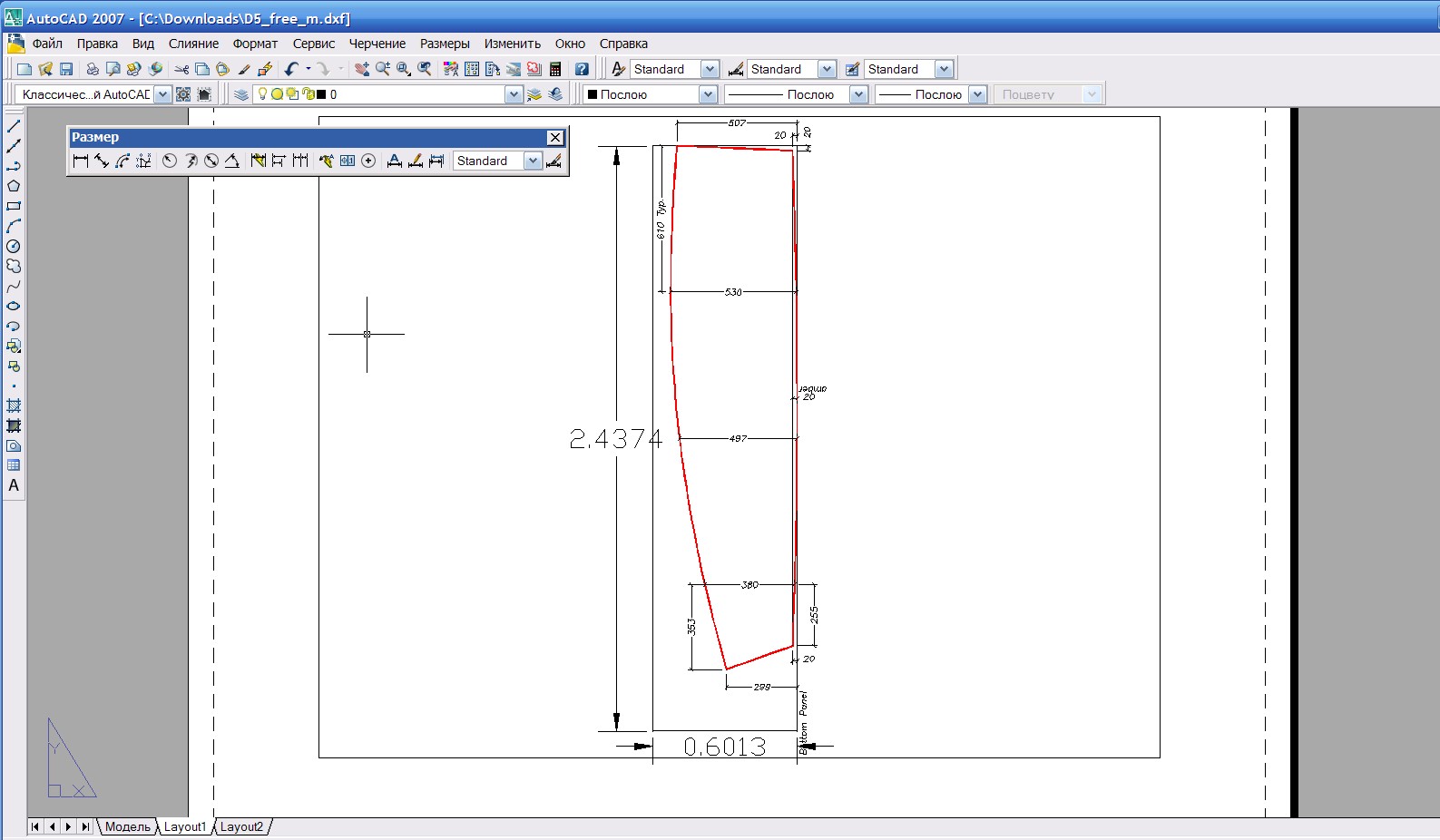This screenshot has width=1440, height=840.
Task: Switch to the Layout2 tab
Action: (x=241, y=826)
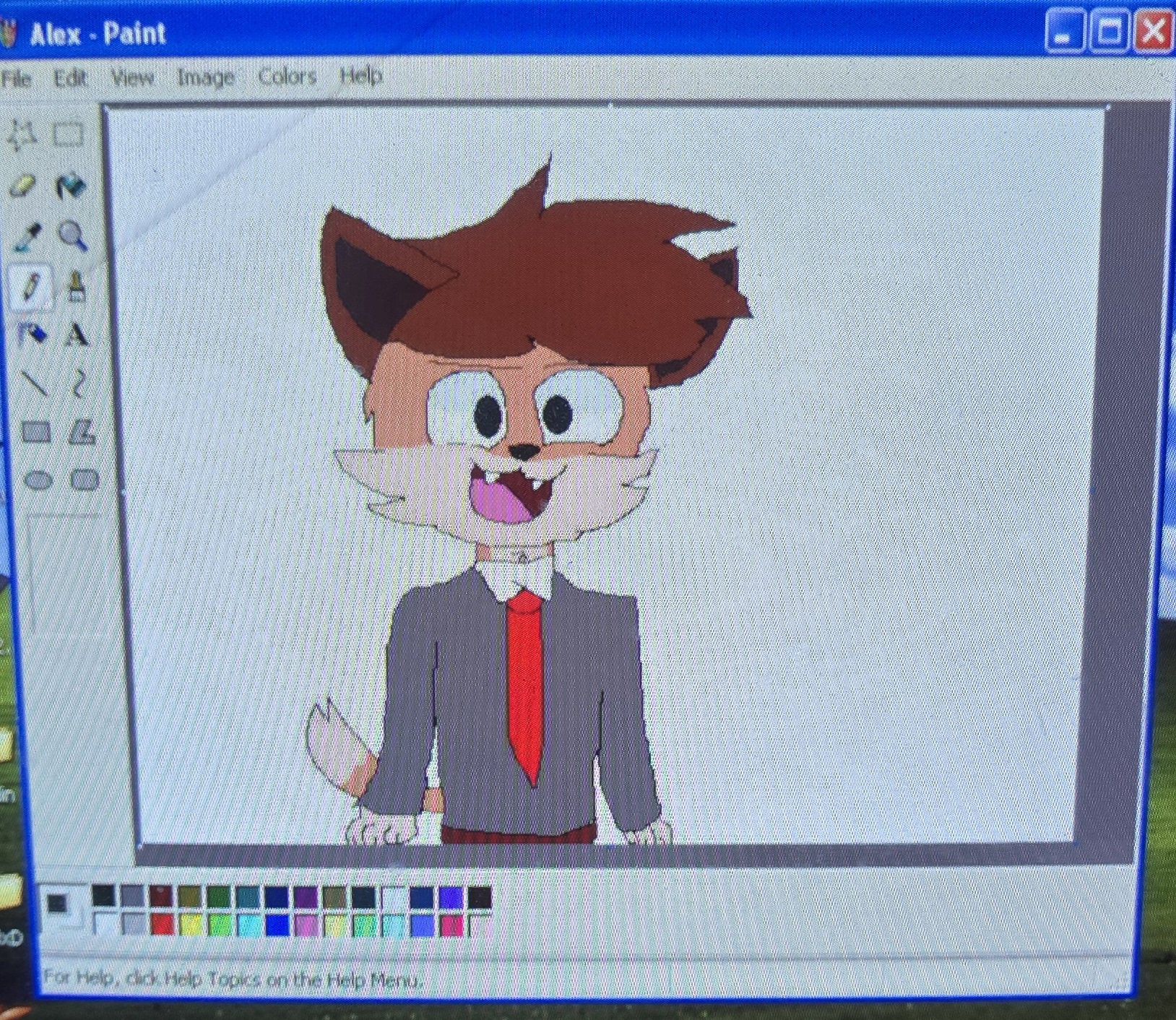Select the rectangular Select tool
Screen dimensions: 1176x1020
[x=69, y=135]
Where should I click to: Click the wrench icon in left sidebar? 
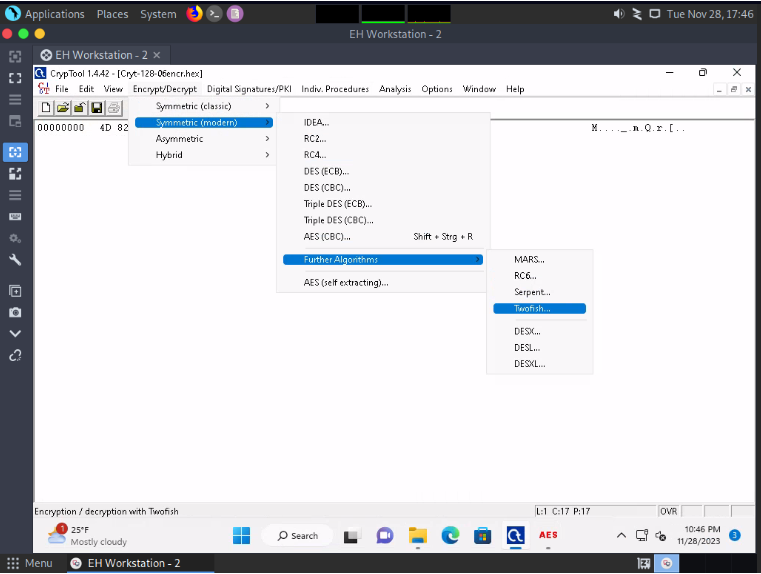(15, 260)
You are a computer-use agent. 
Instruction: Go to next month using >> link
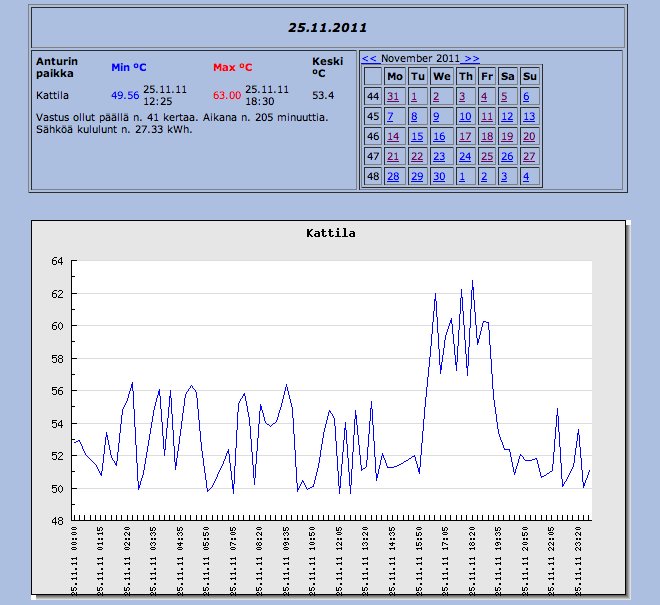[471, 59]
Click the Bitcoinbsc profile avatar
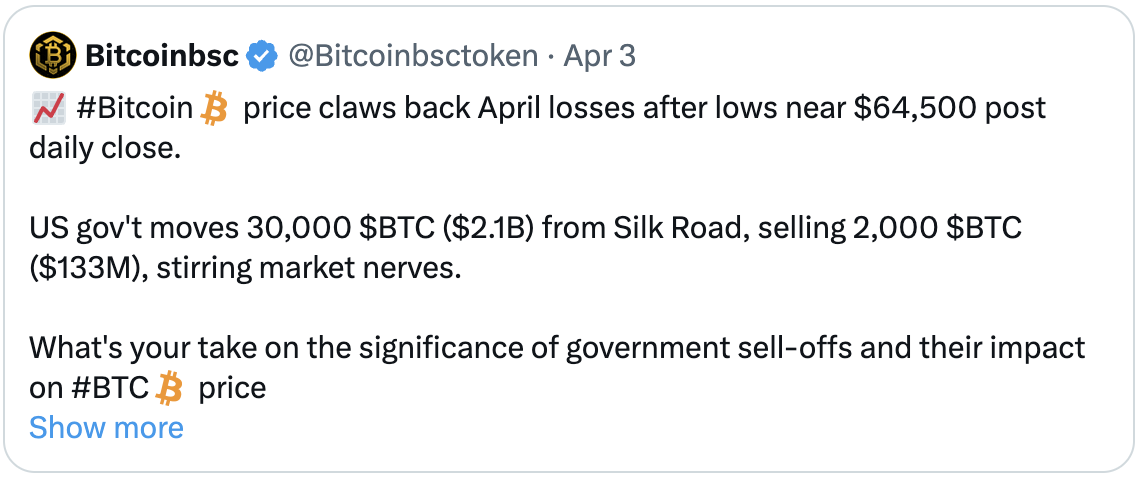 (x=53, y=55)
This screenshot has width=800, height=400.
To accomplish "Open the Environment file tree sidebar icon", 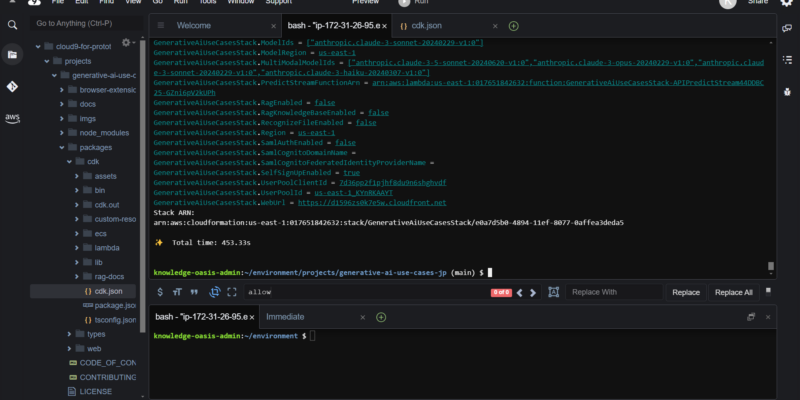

• • • • • • •

**WHAT THE TASK REQUIRES:** The data above holds the lines to copy: start at the one with "Where should I", stop at the one with "This screenshot has width=800, height=400.", include both, copy them exactly without pictures, and copy nothing else.

**SOLUTION TO THIS TASK:**
Where should I click to: Click the wrench icon in left sidebar? 
(15, 260)
You are a computer-use agent. 
Instruction: Go to next month using >> link
[471, 59]
Click the Bitcoinbsc profile avatar
 (x=53, y=55)
This screenshot has width=800, height=400.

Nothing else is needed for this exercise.